From Examining Our History: Inclusion/Exclusion at Bryn Mawr (11/18/05):

Joseph Taylor directed in his will that his money be used to erect buildings "for the comfort and
advanced education and care of young women, or girls of the higher classes of society."

From the College Archives

Elizabeth Mosier '84 and Creative Writing instructor
"Campus Life," Bryn Mawr College Homepage, accessed 4/3/00:

What I felt from the moment I stepped through Pembroke Arch was that Bryn Mawr College was for me. It was the "room of one's own" that Virginia Woolf had counseled me to find. And in finding it at this women's college, I was surprised to discover that here, my gender wasn't the most noteworthy thing about me. For the first time in my life, the fact that I'm intelligent wasn't met with great surprise. At Bryn Mawr, it was quietly expected that I would go beyond what others had assumed were my limitations, laid on me with the parenthetical phrases following every accolade: "That's good work--or writing or reading--(for a girl)."

Does providing "a room of one's own" seem to you
a vision adequate as to guide a women's college?

How about this, as an alternative?

E-mail to my class, 4/17/00
"Virginia Woolf would be happy":

Virginia Woolf would be happy, I think, to know of the news in this Sunday's NYT (4/16/00): "In the largest donation ever to a woman's college, a New York couple has given $25 million to Wellesley College. The gift from Anthony Wang and his wife, Lily...was announced as the college began a five-year campaign to raise $400 million, the most ambitious fund-raising goal ever set by a woman's college...since women have traditionally lagged behind men in charitable giving, women's colleges have had less success than coeducation institutions in fund-raising...Wellesley's president said the gift from the Wangs "shattered that shibboleth. This says women are loyal and they care, and they care about causes that have to do with women and the institutions that help women to make a difference in the world," she said. 'When we pull this campaign off, it will say that women are every bit as capable of raising money to support an institution they love as men are. We don't have to think of them as any less capable in that realm any more than we have to think of them as less capable in any other realm.'"
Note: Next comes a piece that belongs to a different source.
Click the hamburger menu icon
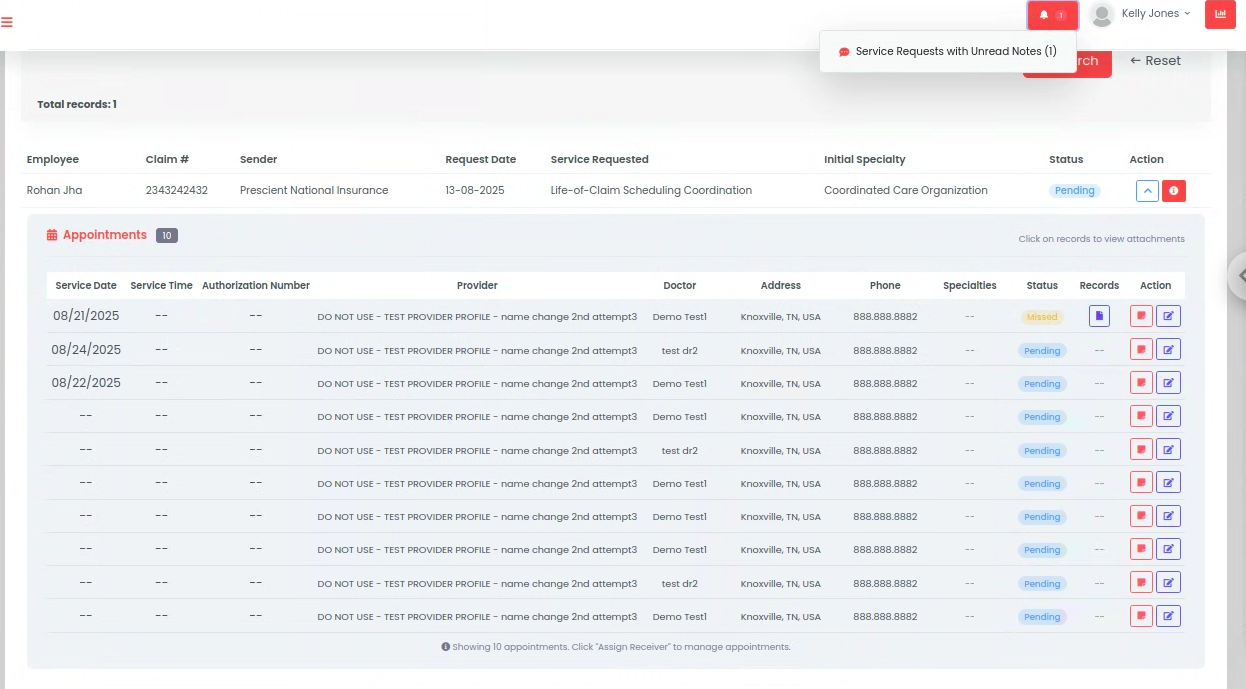This screenshot has width=1246, height=689. pyautogui.click(x=7, y=22)
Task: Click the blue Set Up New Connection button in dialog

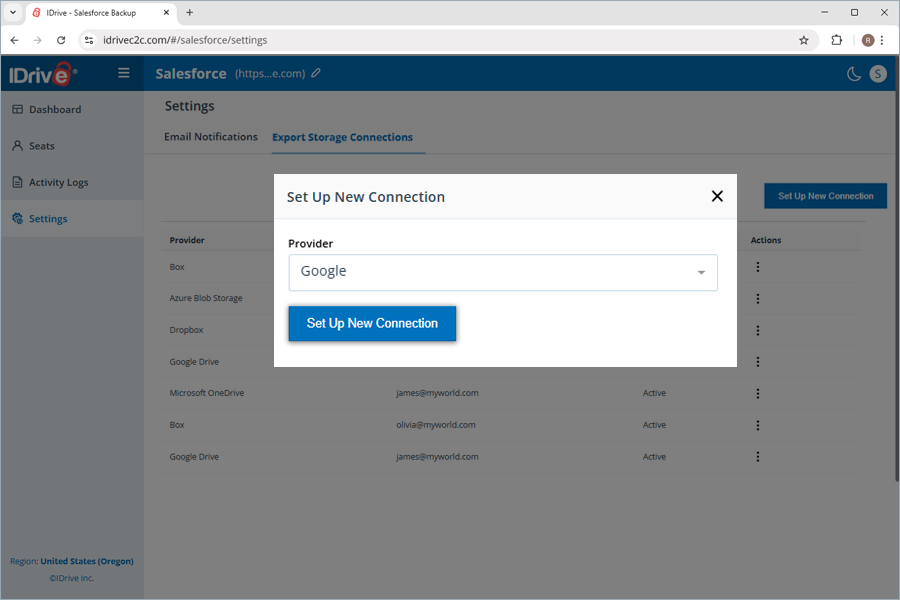Action: coord(372,324)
Does saying that "women are every bit as capable of raising money
to support an institution that they love"
seem to you a good end for women's education?

Might we re-conceive our work on larger terms,
as installing multiple different sorts of women in the public sphere?

Am I pushing too hard?
(Placing too many peas in the featherbed?)

Kelsey: I find it disturbing to follow her arguments....the 'educated' seem to advocate peace much more than the "non-educated" ....Very few of the educated elite, who strive to protect "culture and intellectual liberty," would ever dream of enlisting into the armed forces....within these elite structures, anti-war sentiment has vastly increased from the 1930šs....the egalitarian society that she promotes will always be tied to class more than gender.

Patricia : I felt that she presents an interesting idea about resistance to discourse. "But as a result the answer to your question must be that we can best help you prevent war not by repeating your words and following your methods but by finding new words and creating new methods. We can best help you to prevent war not by joining your society but by remaining outside your society but in co-operation with its aim." (pp. 143) She seems to be suggesting a "pleasure-dome"...introducing a new discourse... I found Woolf's sense of humor extremely amusing.... I felt as though this book was written in a way that exuded confidence in a way that felt like it was coming from a man...Even the lack of paragraphs--no real stops between ideas--but it was like a contained and more "logical" version of Molly's chapter in "Ulysses". There was something powerful--even "masculine" about her writing--that I feel as though she planned in some way.